[Collected data]
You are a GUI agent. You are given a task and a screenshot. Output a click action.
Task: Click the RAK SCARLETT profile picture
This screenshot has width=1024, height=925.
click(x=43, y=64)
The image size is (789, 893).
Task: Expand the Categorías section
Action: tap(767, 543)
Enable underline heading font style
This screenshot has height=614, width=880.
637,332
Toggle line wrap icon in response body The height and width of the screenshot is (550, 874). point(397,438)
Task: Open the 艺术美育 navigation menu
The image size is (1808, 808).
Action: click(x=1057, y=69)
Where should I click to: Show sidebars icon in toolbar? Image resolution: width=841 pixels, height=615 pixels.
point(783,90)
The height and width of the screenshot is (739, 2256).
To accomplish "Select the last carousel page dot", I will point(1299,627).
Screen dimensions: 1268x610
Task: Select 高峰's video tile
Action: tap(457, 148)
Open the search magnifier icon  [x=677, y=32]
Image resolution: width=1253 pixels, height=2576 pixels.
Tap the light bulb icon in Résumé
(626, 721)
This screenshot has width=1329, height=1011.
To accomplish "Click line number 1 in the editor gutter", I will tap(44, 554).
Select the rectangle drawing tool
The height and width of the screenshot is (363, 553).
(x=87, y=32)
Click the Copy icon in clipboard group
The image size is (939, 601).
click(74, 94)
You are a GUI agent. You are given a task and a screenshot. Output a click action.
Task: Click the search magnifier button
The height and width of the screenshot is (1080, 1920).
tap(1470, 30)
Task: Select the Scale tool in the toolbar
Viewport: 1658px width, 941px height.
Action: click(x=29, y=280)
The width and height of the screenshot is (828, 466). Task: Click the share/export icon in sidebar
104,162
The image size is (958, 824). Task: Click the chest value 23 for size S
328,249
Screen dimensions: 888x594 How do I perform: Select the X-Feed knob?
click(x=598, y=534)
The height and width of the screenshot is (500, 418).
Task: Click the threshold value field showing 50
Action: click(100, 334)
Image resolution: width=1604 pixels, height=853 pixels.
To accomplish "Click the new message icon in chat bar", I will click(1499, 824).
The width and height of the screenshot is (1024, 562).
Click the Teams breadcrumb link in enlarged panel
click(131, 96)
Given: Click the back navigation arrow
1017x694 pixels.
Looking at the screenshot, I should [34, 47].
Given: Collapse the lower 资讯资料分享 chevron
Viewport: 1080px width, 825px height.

**EXERCISE INSTRUCTIONS**
Looking at the records above, count the lines with the word "Open" in them; reply with the number only.

**FINISHED TASK**
2